Examine each line of the data. Copy the line if it includes the word "Suivez".

* **AVAILABLE RECORDS**

- - -

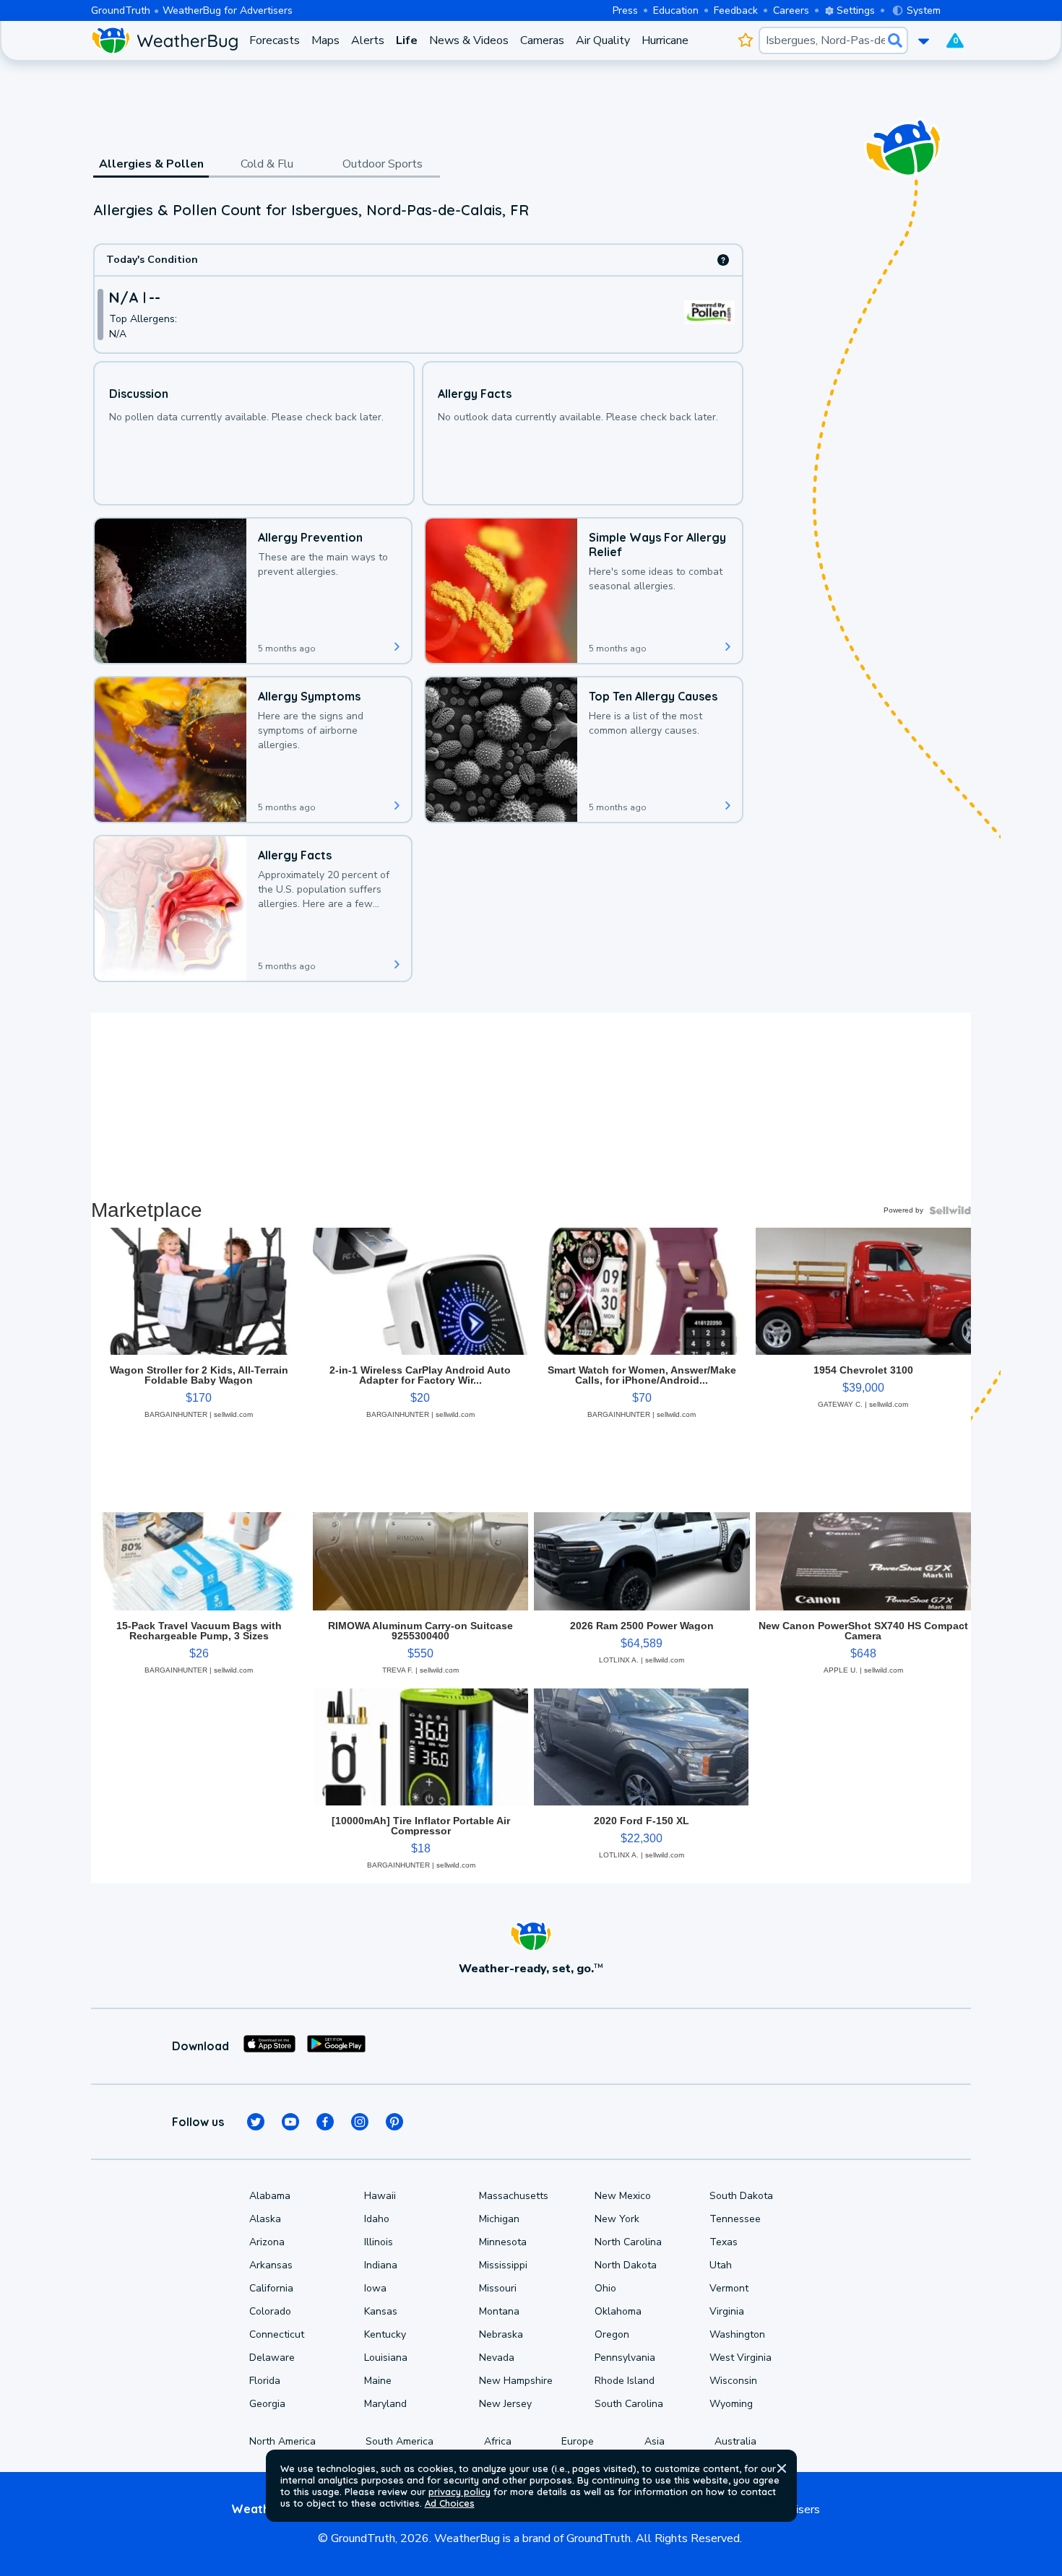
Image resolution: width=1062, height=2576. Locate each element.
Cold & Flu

- - -

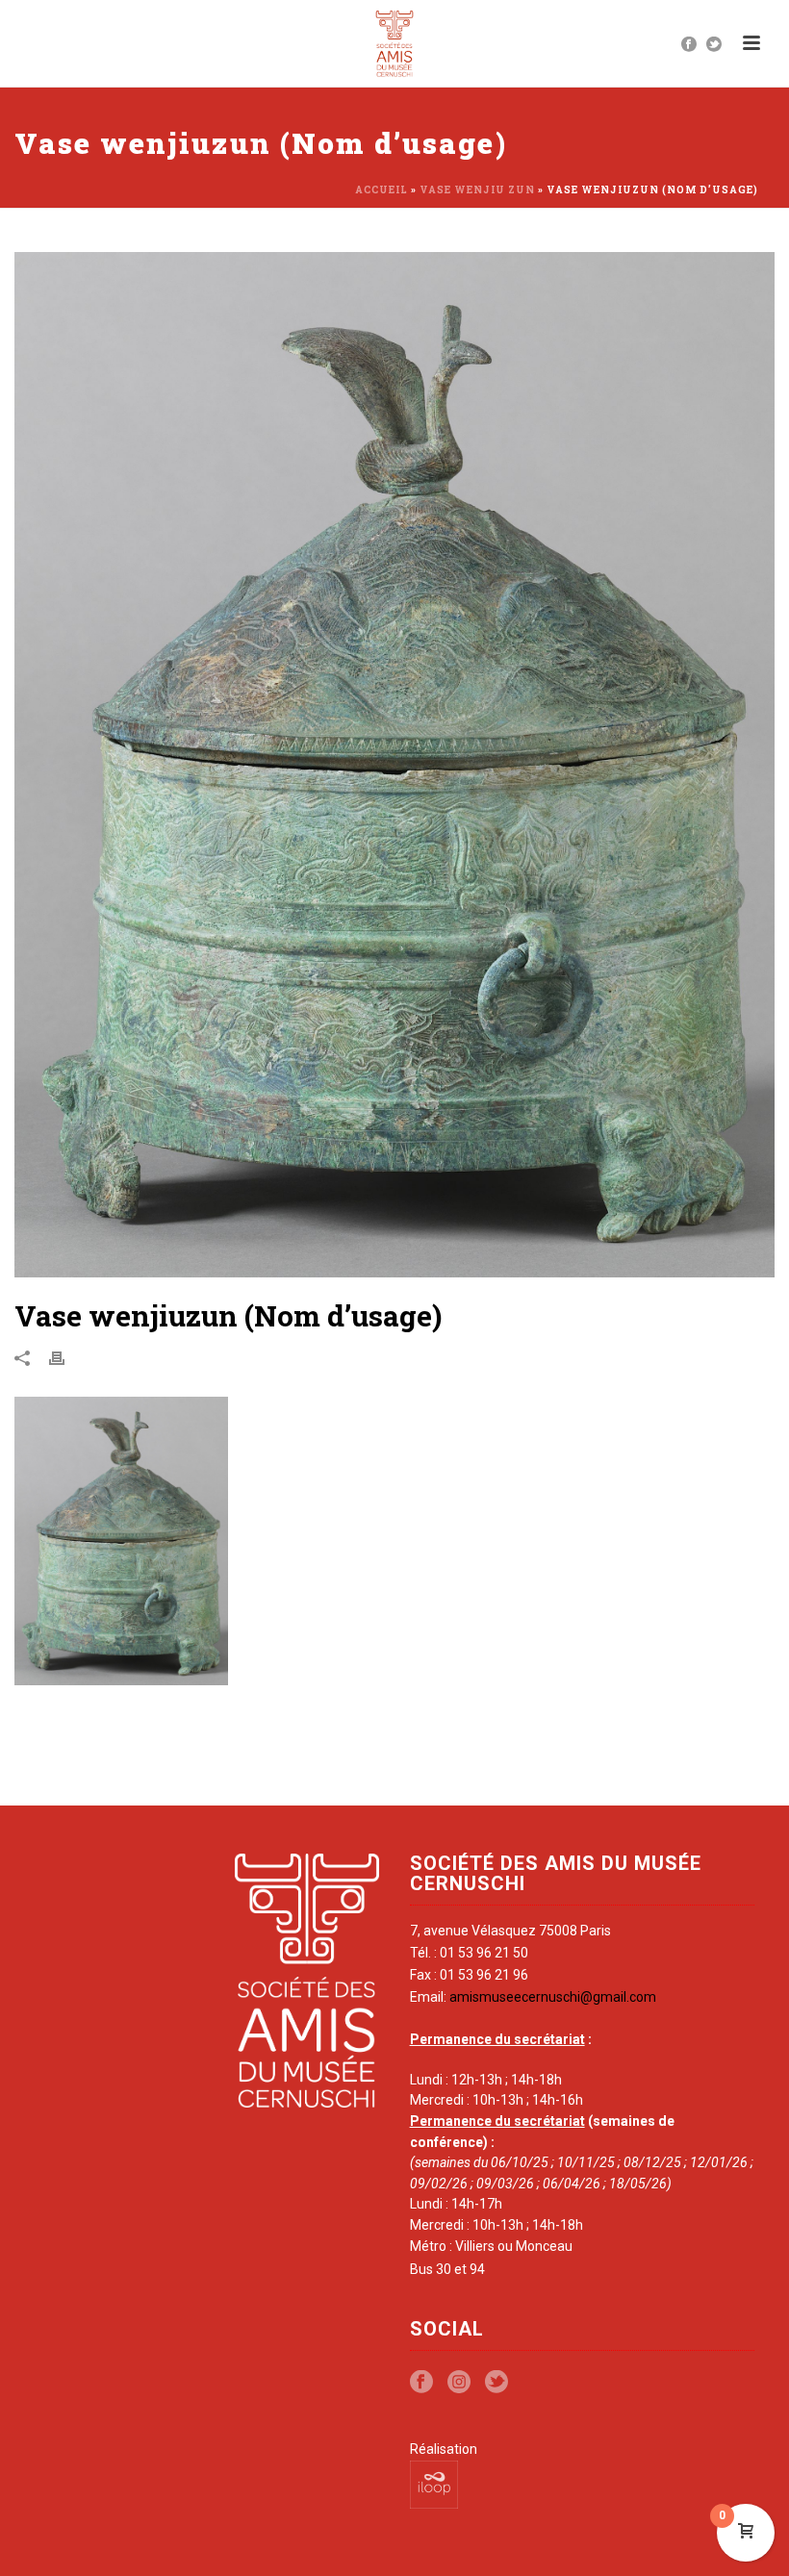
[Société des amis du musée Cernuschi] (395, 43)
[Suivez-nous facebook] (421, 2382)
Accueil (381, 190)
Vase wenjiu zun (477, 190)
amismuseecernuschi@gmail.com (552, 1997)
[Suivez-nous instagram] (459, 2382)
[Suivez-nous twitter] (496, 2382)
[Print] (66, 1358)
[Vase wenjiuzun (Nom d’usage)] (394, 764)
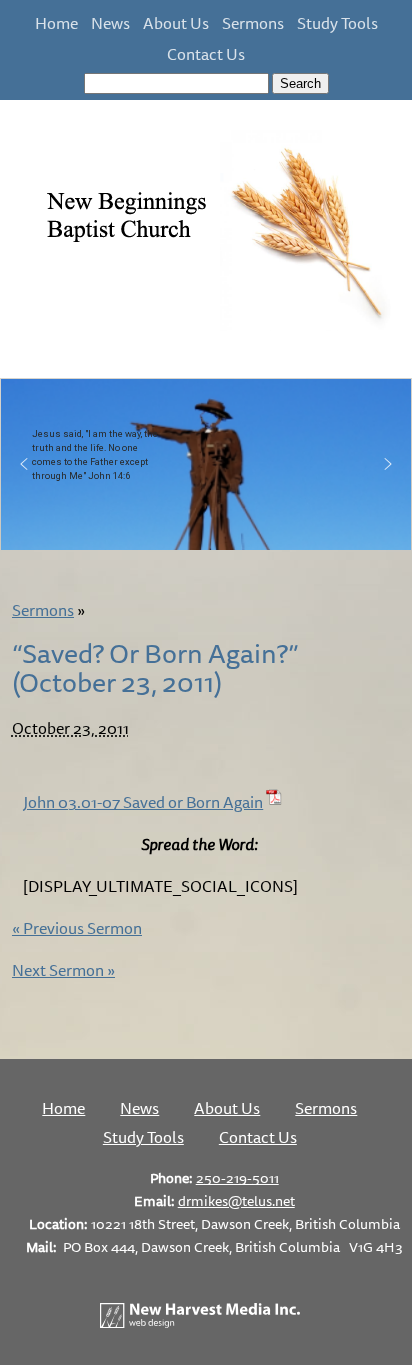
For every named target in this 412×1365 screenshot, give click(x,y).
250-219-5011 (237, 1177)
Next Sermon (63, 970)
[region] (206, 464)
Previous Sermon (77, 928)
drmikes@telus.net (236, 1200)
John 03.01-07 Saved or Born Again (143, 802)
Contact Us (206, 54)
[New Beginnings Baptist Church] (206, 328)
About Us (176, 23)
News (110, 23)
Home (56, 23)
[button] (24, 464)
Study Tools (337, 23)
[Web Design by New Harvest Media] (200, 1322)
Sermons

- - -

* **ANSWER BELOW**
[Suivez-nous facebook] (421, 2382)
[Suivez-nous instagram] (459, 2382)
[Suivez-nous twitter] (496, 2382)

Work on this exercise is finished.